Set exercise
Return the following records word for word, with nothing changed, added or left out.

--------------------

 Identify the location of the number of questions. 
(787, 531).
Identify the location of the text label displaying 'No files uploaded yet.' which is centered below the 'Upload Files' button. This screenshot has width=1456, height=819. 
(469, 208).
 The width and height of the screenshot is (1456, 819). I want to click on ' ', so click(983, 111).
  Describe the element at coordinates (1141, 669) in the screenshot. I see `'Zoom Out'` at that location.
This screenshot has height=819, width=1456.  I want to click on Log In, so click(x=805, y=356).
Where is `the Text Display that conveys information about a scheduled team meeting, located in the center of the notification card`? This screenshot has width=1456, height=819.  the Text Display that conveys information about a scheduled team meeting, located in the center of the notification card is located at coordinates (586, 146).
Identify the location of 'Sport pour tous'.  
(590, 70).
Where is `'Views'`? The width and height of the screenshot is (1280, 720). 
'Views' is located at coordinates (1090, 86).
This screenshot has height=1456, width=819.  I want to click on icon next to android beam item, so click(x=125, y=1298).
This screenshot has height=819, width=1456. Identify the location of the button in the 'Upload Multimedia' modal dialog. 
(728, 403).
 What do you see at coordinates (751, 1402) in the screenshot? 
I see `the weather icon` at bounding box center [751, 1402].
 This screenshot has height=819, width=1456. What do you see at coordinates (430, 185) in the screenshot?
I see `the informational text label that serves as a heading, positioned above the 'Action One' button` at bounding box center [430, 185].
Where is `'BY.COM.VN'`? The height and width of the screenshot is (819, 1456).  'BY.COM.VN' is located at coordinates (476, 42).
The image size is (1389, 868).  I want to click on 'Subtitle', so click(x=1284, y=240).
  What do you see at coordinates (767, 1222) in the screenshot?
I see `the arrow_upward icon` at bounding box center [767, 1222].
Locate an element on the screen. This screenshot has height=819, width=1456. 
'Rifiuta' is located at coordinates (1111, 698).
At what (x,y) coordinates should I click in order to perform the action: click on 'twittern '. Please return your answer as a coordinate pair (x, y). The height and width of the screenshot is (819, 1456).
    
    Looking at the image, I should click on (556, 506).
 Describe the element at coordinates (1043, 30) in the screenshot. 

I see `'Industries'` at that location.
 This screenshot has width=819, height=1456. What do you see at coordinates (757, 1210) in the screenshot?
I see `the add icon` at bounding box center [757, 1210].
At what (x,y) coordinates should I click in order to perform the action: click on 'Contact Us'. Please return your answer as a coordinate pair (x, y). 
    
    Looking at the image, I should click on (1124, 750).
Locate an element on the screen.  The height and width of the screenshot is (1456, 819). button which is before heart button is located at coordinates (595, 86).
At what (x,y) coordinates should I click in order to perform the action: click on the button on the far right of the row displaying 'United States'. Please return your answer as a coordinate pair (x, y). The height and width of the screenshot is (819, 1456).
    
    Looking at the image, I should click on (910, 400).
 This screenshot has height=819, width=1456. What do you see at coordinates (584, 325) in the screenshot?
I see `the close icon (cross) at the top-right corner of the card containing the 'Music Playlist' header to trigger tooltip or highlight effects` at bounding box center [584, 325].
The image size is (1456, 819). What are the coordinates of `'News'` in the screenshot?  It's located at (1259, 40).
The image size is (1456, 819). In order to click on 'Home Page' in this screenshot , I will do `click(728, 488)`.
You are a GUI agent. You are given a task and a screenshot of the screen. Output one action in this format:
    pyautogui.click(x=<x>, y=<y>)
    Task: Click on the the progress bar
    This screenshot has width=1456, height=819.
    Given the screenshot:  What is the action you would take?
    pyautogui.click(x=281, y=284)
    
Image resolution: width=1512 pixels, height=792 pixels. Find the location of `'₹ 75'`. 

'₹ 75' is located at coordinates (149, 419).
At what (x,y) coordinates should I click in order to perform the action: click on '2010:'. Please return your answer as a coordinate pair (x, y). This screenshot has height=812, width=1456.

--------------------

Worked solution
 Identify the location of the number of questions. 
(787, 531).
Identify the location of the text label displaying 'No files uploaded yet.' which is centered below the 'Upload Files' button. This screenshot has width=1456, height=819. 
(469, 208).
 The width and height of the screenshot is (1456, 819). I want to click on ' ', so click(983, 111).
  Describe the element at coordinates (1141, 669) in the screenshot. I see `'Zoom Out'` at that location.
This screenshot has height=819, width=1456.  I want to click on Log In, so click(x=805, y=356).
Where is `the Text Display that conveys information about a scheduled team meeting, located in the center of the notification card`? This screenshot has width=1456, height=819.  the Text Display that conveys information about a scheduled team meeting, located in the center of the notification card is located at coordinates (586, 146).
Identify the location of 'Sport pour tous'.  
(590, 70).
Where is `'Views'`? The width and height of the screenshot is (1280, 720). 
'Views' is located at coordinates (1090, 86).
This screenshot has height=1456, width=819.  I want to click on icon next to android beam item, so click(x=125, y=1298).
This screenshot has height=819, width=1456. Identify the location of the button in the 'Upload Multimedia' modal dialog. 
(728, 403).
 What do you see at coordinates (751, 1402) in the screenshot? 
I see `the weather icon` at bounding box center [751, 1402].
 This screenshot has height=819, width=1456. What do you see at coordinates (430, 185) in the screenshot?
I see `the informational text label that serves as a heading, positioned above the 'Action One' button` at bounding box center [430, 185].
Where is `'BY.COM.VN'`? The height and width of the screenshot is (819, 1456).  'BY.COM.VN' is located at coordinates (476, 42).
The image size is (1389, 868).  I want to click on 'Subtitle', so click(x=1284, y=240).
  What do you see at coordinates (767, 1222) in the screenshot?
I see `the arrow_upward icon` at bounding box center [767, 1222].
Locate an element on the screen. This screenshot has height=819, width=1456. 
'Rifiuta' is located at coordinates (1111, 698).
At what (x,y) coordinates should I click in order to perform the action: click on 'twittern '. Please return your answer as a coordinate pair (x, y). The height and width of the screenshot is (819, 1456).
    
    Looking at the image, I should click on (556, 506).
 Describe the element at coordinates (1043, 30) in the screenshot. 

I see `'Industries'` at that location.
 This screenshot has width=819, height=1456. What do you see at coordinates (757, 1210) in the screenshot?
I see `the add icon` at bounding box center [757, 1210].
At what (x,y) coordinates should I click in order to perform the action: click on 'Contact Us'. Please return your answer as a coordinate pair (x, y). 
    
    Looking at the image, I should click on (1124, 750).
Locate an element on the screen.  The height and width of the screenshot is (1456, 819). button which is before heart button is located at coordinates (595, 86).
At what (x,y) coordinates should I click in order to perform the action: click on the button on the far right of the row displaying 'United States'. Please return your answer as a coordinate pair (x, y). The height and width of the screenshot is (819, 1456).
    
    Looking at the image, I should click on (910, 400).
 This screenshot has height=819, width=1456. What do you see at coordinates (584, 325) in the screenshot?
I see `the close icon (cross) at the top-right corner of the card containing the 'Music Playlist' header to trigger tooltip or highlight effects` at bounding box center [584, 325].
The image size is (1456, 819). What are the coordinates of `'News'` in the screenshot?  It's located at (1259, 40).
The image size is (1456, 819). In order to click on 'Home Page' in this screenshot , I will do `click(728, 488)`.
You are a GUI agent. You are given a task and a screenshot of the screen. Output one action in this format:
    pyautogui.click(x=<x>, y=<y>)
    Task: Click on the the progress bar
    This screenshot has width=1456, height=819.
    Given the screenshot:  What is the action you would take?
    pyautogui.click(x=281, y=284)
    
Image resolution: width=1512 pixels, height=792 pixels. Find the location of `'₹ 75'`. 

'₹ 75' is located at coordinates (149, 419).
At what (x,y) coordinates should I click in order to perform the action: click on '2010:'. Please return your answer as a coordinate pair (x, y). This screenshot has height=812, width=1456.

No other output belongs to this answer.